> _УСЛОВИЕ ЗАДАЧИ A_:
Назовите все темы, о которых спорили эмигранты второй волны по тексту об эмигрантах второй волны.
> _УСЛОВИЕ ЗАДАЧИ B_:
Верните из текста об эмигрантах второй волны дословно отрывок между словами "Феномена, 1938, Павел" и "такое большая война." включительно.
> _УСЛОВИЕ ЗАДАЧИ C_:
Чью биографию автор текста об эмигрантах второй волны впервые прочел в Википедии более 15 лет назад?

Феномена, 1938, Павел Челищев. Мне кажется эта картина эмигрантского художника, ярко отражает противоречивый дух середины XX века.
Таким образом, эмигранты второй волны оказались свидетелями невиданных перемен и контрастов в мировом масштабе. И в то же время, их жизнь технологически не так сильно отличалась от нашей с вами. Они ездили на метро и машинах, слушали радио и читали газеты и журналы, ходили кино и на танцы, иногда летали на самолетах, следили за поп-звездами своего времени, спорили о коммунизме, либерализме, демократии, фашизме, феминизме, расизме, наркомании. Мир вокруг них быстро менялся благодаря технологическому прогрессу. В их зрелые годы (когда они уже были на Западе) появилось телевидение и шоу-бизнес в их нынешней форме. Они, кстати, в отличии от эмигрантов Третьей Волны, например любимого мною Лимонова, знали что такое большая война.
Каким образом эмигранты второй волны выживали в эти интересные времена при разных режимах — это совсем другой вопрос, и мы отдельно за скобки выносим вопросы морали, особенно если мы говорим конкретно про немецких коллаборантов.
В этой заметке я хочу вам познакомить с одним из таких товарищей — русско-украинским историком Константином Феодосьевичем Штеппой. Более 15 лет назад я впервые прочел его биографию в Википедии, и вот только сейчас мне довелось прочесть одну из его книг.

> _ИСХОДНЫЕ ДАННЫЕ_:
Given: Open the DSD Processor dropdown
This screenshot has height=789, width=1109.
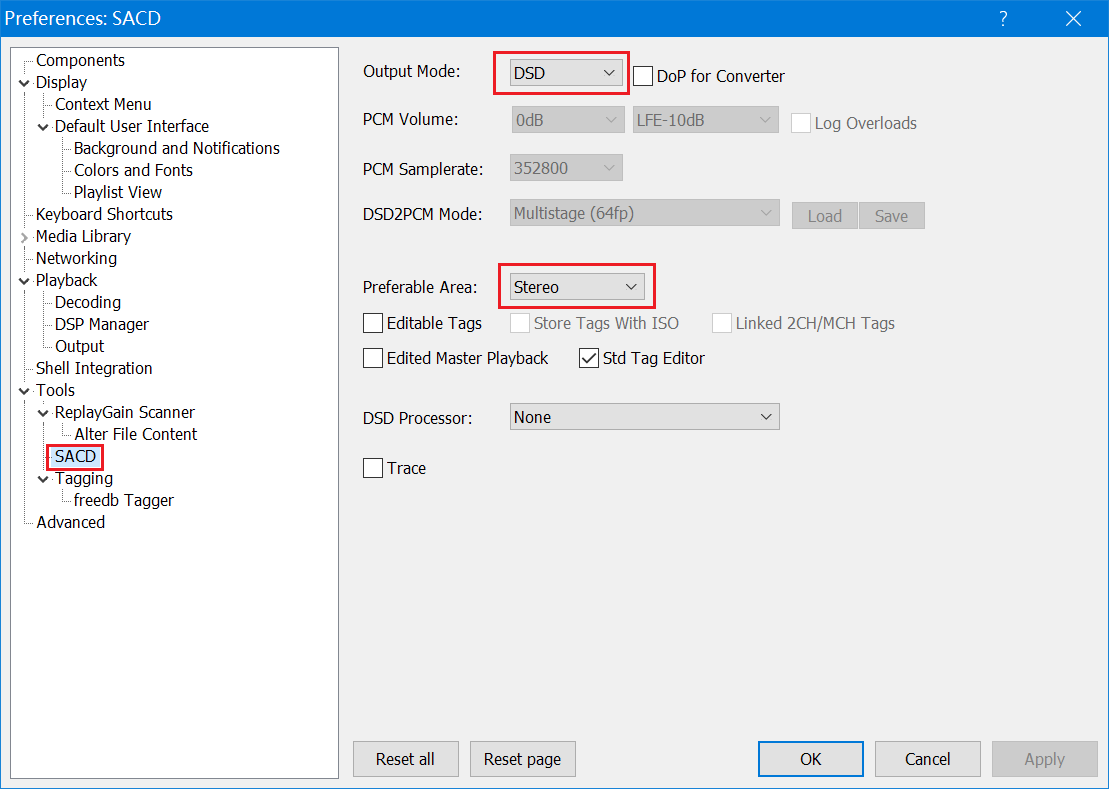Looking at the screenshot, I should [644, 417].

> _РЕЗУЛЬТАТ ВЫПОЛНЕНИЯ A_:
Коммунизм, либерализм, демократия, фашизм, феминизм, расизм, наркомания.

> _РЕЗУЛЬТАТ ВЫПОЛНЕНИЯ B_:
Феномена, 1938, Павел Челищев. Мне кажется эта картина эмигрантского художника, ярко отражает противоречивый дух середины XX века.
Таким образом, эмигранты второй волны оказались свидетелями невиданных перемен и контрастов в мировом масштабе. И в то же время, их жизнь технологически не так сильно отличалась от нашей с вами. Они ездили на метро и машинах, слушали радио и читали газеты и журналы, ходили кино и на танцы, иногда летали на самолетах, следили за поп-звездами своего времени, спорили о коммунизме, либерализме, демократии, фашизме, феминизме, расизме, наркомании. Мир вокруг них быстро менялся благодаря технологическому прогрессу. В их зрелые годы (когда они уже были на Западе) появилось телевидение и шоу-бизнес в их нынешней форме. Они, кстати, в отличии от эмигрантов Третьей Волны, например любимого мною Лимонова, знали что такое большая война.

> _РЕЗУЛЬТАТ ВЫПОЛНЕНИЯ C_:
Биографию русско-украинского историка Константина Феодосьевича Штеппы.